We started the puzzle. It was predictably meditative, and the sounds of Bluey still came through in the background. We did the edges of the puzzle first, as all sane people do, and that was about the time our food arrived at the door. Blossom waited until the car drove away before putting on her coat and picking it up off the porch. Contactless delivery was one of the best consequences of Covid, especially when you're dressed up in a pink onesie and a thick diaper.


"Wow, my heart is racing," the taller girl gushed as she set the food down on the kitchen counter. She hadn't expected it to be so… thrilling, but also terrifying, to be exposed to the public in a diaper. Granted "exposed" here meant "the front door was open" and "public" meant "nobody". While getting tanlines in diapers sounded easy, the actual practicality of it was pretty nerve-wracking!


We moved to the stools in the kitchen and laid out all the food like a spread. We were silent for a few minutes as we started to satisfy our hunger.


"These aren't so bad," I said, popping another fried pickle in my mouth. I had a napkin from the restaurant tucked into the collar of my onesie; I didn't want to get anything on it.

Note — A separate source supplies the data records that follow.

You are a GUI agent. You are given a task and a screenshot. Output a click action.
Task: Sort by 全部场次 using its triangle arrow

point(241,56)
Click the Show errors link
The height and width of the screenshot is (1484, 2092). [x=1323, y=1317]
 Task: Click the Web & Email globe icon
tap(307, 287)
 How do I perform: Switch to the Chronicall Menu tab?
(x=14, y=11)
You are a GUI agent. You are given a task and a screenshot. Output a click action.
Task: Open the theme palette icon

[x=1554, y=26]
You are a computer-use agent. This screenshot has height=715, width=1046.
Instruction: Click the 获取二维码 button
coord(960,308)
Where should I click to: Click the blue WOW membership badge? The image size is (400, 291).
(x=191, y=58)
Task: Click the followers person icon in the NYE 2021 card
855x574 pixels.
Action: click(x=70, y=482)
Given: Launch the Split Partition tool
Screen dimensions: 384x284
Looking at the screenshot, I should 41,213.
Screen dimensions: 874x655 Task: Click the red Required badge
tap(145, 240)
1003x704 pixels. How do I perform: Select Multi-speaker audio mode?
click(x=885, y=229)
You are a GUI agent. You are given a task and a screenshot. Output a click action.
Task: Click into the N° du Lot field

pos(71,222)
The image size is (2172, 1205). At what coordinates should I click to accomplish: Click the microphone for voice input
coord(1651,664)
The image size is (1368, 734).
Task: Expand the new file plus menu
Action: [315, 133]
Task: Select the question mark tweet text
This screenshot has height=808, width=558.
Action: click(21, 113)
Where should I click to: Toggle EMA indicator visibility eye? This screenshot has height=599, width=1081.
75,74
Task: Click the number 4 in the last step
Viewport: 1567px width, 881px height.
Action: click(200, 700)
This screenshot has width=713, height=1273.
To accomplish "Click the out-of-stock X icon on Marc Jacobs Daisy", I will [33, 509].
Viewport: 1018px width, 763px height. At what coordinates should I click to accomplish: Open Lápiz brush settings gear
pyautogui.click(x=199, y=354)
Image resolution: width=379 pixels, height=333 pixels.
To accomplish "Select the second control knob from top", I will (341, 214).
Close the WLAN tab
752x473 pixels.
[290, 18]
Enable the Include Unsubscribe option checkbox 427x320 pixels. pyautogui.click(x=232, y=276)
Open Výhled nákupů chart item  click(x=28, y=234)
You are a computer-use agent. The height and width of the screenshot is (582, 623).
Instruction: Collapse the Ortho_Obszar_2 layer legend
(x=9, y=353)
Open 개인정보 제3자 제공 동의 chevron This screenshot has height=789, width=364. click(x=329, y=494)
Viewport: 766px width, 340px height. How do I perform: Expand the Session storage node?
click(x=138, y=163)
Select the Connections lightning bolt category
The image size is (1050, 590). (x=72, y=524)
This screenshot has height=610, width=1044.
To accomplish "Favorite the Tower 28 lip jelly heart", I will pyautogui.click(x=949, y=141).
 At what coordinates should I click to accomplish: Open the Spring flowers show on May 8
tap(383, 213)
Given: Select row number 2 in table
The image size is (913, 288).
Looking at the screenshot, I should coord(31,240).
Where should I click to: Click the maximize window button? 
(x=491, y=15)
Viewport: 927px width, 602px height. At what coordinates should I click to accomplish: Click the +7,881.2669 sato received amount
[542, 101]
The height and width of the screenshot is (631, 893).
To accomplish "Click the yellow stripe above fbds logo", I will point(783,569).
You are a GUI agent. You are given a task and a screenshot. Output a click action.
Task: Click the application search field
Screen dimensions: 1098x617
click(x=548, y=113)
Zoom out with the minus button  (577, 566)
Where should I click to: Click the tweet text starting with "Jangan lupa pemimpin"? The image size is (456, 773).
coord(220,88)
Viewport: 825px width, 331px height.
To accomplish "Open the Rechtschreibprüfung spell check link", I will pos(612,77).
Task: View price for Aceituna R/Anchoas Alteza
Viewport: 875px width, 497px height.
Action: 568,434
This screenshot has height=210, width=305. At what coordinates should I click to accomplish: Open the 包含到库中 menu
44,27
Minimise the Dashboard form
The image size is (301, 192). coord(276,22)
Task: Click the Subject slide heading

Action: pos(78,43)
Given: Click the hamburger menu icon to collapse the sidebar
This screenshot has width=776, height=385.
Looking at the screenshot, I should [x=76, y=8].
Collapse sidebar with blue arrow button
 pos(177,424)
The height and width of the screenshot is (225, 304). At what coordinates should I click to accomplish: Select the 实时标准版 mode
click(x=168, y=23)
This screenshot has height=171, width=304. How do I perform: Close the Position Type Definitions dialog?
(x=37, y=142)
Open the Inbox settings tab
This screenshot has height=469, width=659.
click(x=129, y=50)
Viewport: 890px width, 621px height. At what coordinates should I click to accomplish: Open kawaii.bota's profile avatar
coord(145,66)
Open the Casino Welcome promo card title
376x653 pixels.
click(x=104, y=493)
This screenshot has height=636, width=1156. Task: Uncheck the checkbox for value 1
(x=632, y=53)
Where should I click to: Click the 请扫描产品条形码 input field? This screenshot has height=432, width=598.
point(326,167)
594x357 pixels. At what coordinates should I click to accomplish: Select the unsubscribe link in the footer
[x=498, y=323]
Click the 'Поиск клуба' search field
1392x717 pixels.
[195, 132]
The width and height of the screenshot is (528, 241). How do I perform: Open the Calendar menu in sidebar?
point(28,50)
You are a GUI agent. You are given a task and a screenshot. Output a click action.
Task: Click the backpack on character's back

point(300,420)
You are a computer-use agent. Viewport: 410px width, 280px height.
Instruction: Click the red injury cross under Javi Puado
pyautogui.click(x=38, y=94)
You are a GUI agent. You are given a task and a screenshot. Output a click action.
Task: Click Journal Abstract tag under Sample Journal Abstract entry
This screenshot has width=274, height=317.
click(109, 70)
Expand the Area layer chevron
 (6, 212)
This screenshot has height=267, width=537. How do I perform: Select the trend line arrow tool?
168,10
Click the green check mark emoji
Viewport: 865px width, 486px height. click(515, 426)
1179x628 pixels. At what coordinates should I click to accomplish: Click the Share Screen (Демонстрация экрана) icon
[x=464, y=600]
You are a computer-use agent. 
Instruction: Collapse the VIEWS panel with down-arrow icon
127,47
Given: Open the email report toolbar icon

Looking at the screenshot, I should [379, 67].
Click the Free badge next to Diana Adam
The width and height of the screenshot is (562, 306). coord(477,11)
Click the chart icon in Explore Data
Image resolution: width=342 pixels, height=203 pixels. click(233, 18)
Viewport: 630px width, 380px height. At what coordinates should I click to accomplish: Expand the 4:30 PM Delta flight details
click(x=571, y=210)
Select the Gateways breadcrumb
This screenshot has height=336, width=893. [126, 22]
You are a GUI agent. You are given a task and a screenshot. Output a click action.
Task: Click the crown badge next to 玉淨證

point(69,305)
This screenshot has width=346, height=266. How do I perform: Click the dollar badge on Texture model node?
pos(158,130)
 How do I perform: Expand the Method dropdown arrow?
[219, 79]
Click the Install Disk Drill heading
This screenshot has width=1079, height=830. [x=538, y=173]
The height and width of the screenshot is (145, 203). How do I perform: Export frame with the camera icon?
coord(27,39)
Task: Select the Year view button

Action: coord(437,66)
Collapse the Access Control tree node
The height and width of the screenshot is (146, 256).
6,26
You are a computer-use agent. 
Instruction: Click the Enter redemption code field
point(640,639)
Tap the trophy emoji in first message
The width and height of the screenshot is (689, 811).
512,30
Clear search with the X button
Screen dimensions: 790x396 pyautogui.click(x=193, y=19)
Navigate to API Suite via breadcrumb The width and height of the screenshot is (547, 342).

Note to self: invest in bibs. Also maybe bottles or sippy cups or whatever.


"Lemme try one~"


Blossom - who was using chopsticks from the cutlery drawer to handle her greasy foods - reached over to the little waxed paper container to pluck out a deep fried pickle. She dipped it into the cup of ranch and plopped it into her mouth.


"Delivery really lowers the standards of quality I think," I said. "Like, we accept soggy fries and stuff. But it's just so convenient..." At least the cheesesteak was good. And the potatoes.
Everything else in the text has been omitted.